= Kutipan Bacaan =
==================================================

UU Omnibus Kesehatan: Terdiagnosa Cacat Kongenital

lintasperkoro.com
Zaenal Abidin

Bila kita perhatikan konsideran Undang Undang (UU) Omnibus Kesehatan, kita akan menemukan tujuan pembentukannya, yang ingin menjamin hak setiap warga negara untuk mewujudkan kehidupan yang baik, sehat, serta sejahtera lahir dan batin demi tercapainya tujuan nasional. Juga ingin meningkatkan kapasitas dan ketahanan kesehatan sehingga diperlukan penyesuaian berbagai kebijakan untuk penguatan sistem kesehatan secara integratif dan holistik dalam satu undang-undang secara komprehensif.

Tentu apa yang tertera di dalam konsideran di atas, tidak jauh dari maksud omnibus law sebagai regulasi atau UU yang mencakup berbagai isu atau topik. Atau secara harfiah merupakan hukum untuk semua. Istilah ini berasal dari bahasa latin, yakni omnis yang berarti untuk semua atau banyak.

Baca juga: Ngeprank Rakyat dengan UU Kesehatan

Fadel Muhammad, ternyata berpendapat lain. Menurut Anggota MPR RI ini, RUU Omnibus Kesehatan merupakan upaya pemerintah untuk menguasai aspek kesehatan secara penuh. Tidak menghendaki adanya campur-tangan, termasuk dari Organisasi Profesi kesehatan.

Bila pendapat Fadel Muhammad benar, dapatlah dimengerti mengapa pembahasan sampai pengesahannya sangat lancar tanpa kendala. Ibarat kelahiran bayi ia dapat disebut lahir prematur. Persoalan bertambah rumit sebab ada bahagian dari UU yang disebut dalam definisi namun tidak dibentuk atau lupa dirumuskan di batang tubuh.

Lahir Prematur Mengapa dikatakan lahir prematur? Karena proses kehamilan sampai melahirkannya sangat cepat, relatif tanpa kendala. Penyebab kelahiran prematur adalah adanya kontraksi atau tekanan berlebihan dari pihak tertentu sehingga memicu terbukanya leher rahim, yang menyebabkan janin yang bernama UU Omnibus Kesehatan keluar melalui jalan lahir.

Bayi yang lahir prematur sangat rentan mengalami gangguan kesehatan karena organ tubuhnya belum berkembang sempurna. Karena itu, kelahiran prematur perlu segera ditangani tim yang kompeten guna menjaga kesehatan dan keselamatan si buah hati (UU Omnibus Kesehatan) mapun ibunya.

==================================================

= Bahan Kajian =

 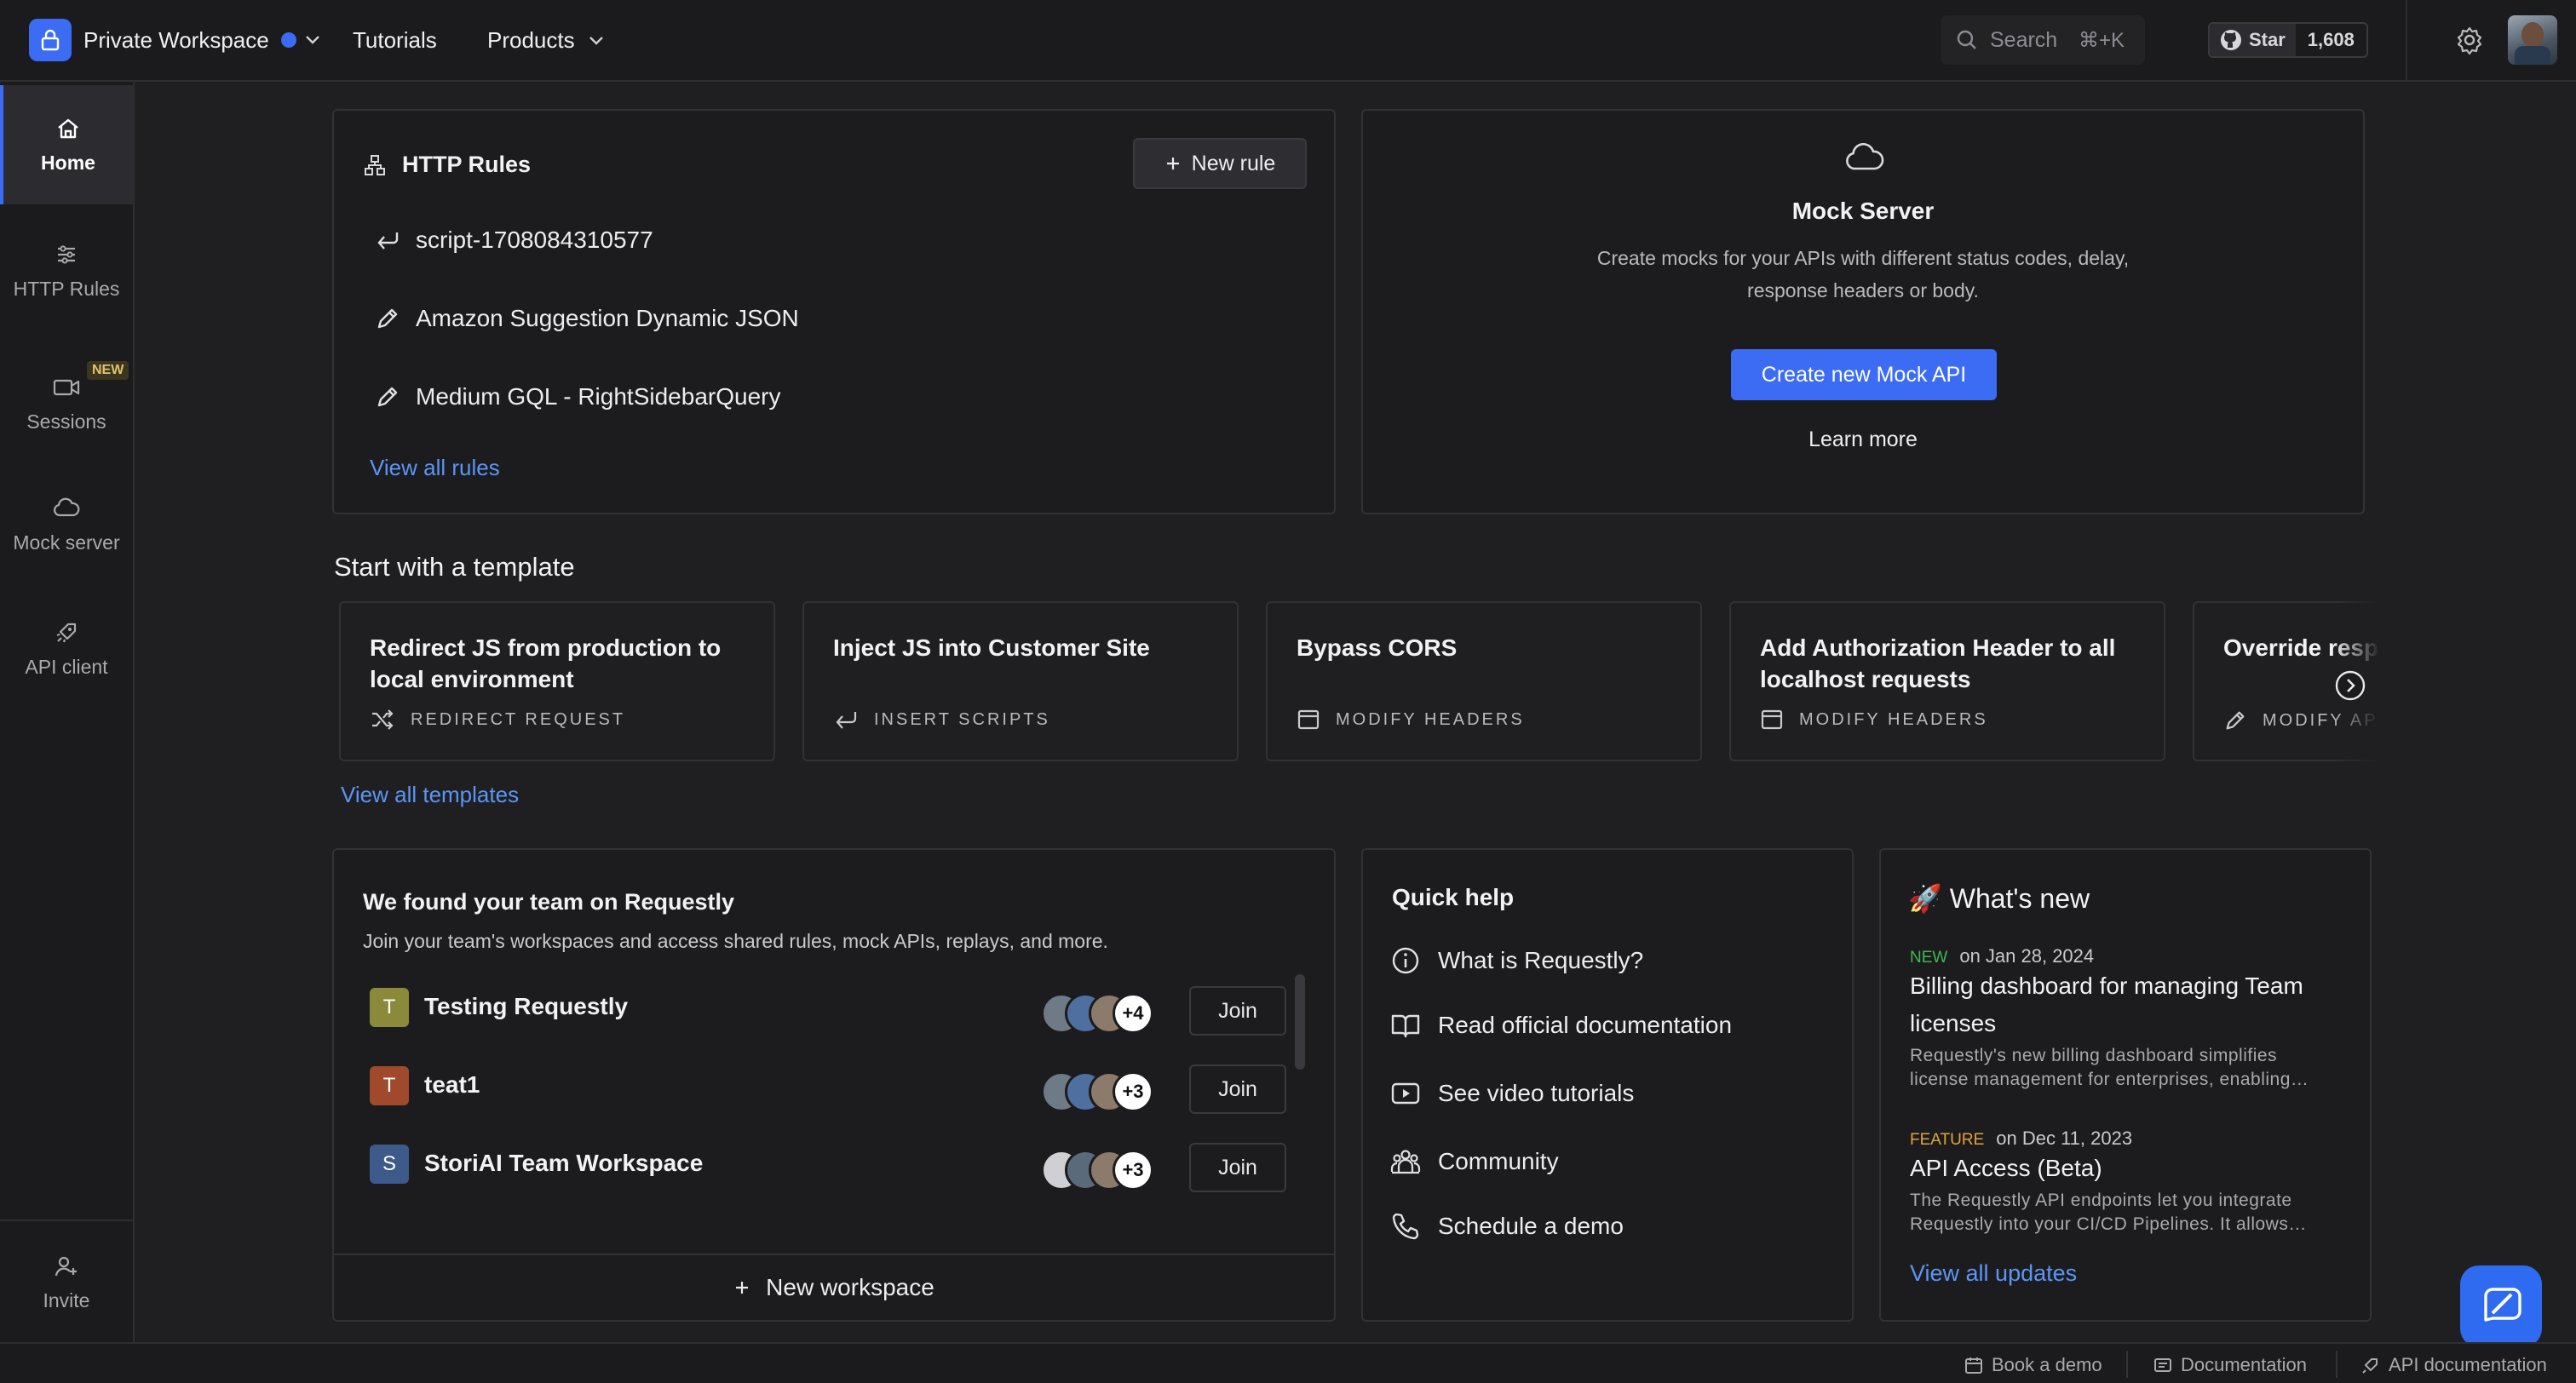 What do you see at coordinates (1994, 1273) in the screenshot?
I see `view-all-updates-link: View all updates` at bounding box center [1994, 1273].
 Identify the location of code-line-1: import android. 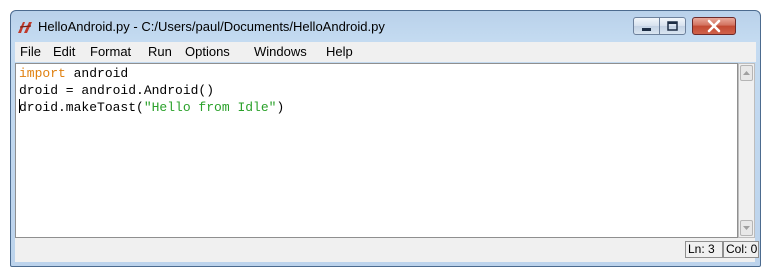
(152, 74).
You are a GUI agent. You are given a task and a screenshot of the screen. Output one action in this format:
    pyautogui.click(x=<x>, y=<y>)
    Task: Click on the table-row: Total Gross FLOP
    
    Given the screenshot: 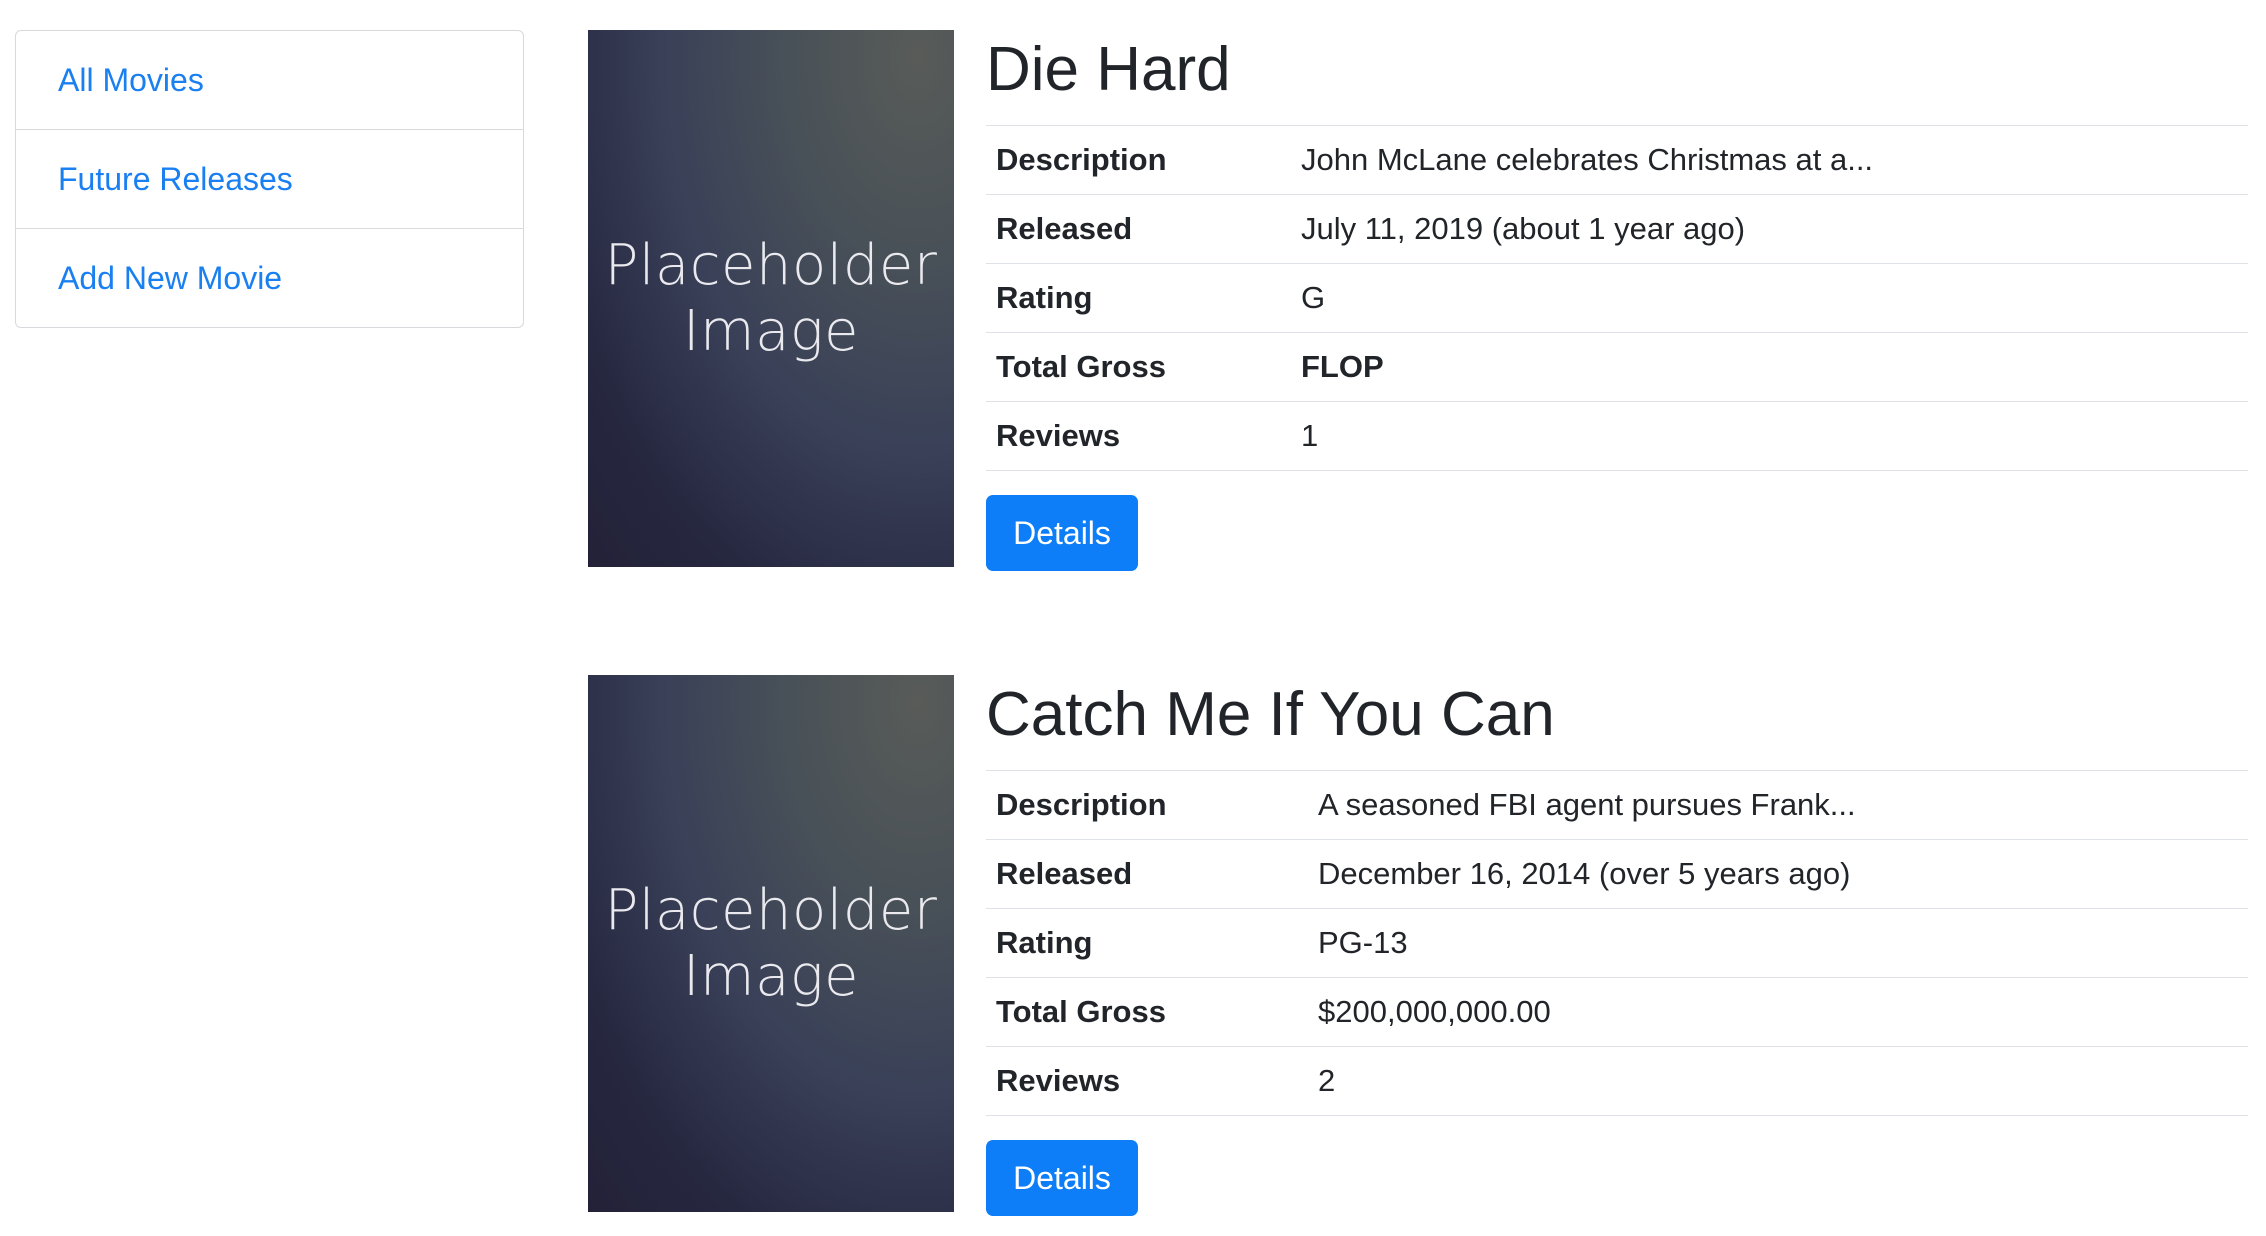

==================================================

= Tujuan Latihan =
Perbarui bagian tulisan tentang UU Omnibus Kesehatan dari "Bila pendapat Fadel" sampai "melalui jalan lahir.", lalu tuliskan kembali dengan mengganti "kendala" menjadi "hambatan".

= Jawaban Tertulis =
Bila pendapat Fadel Muhammad benar, dapatlah dimengerti mengapa pembahasan sampai pengesahannya sangat lancar tanpa hambatan. Ibarat kelahiran bayi ia dapat disebut lahir prematur. Persoalan bertambah rumit sebab ada bahagian dari UU yang disebut dalam definisi namun tidak dibentuk atau lupa dirumuskan di batang tubuh.

Lahir Prematur Mengapa dikatakan lahir prematur? Karena proses kehamilan sampai melahirkannya sangat cepat, relatif tanpa hambatan. Penyebab kelahiran prematur adalah adanya kontraksi atau tekanan berlebihan dari pihak tertentu sehingga memicu terbukanya leher rahim, yang menyebabkan janin yang bernama UU Omnibus Kesehatan keluar melalui jalan lahir.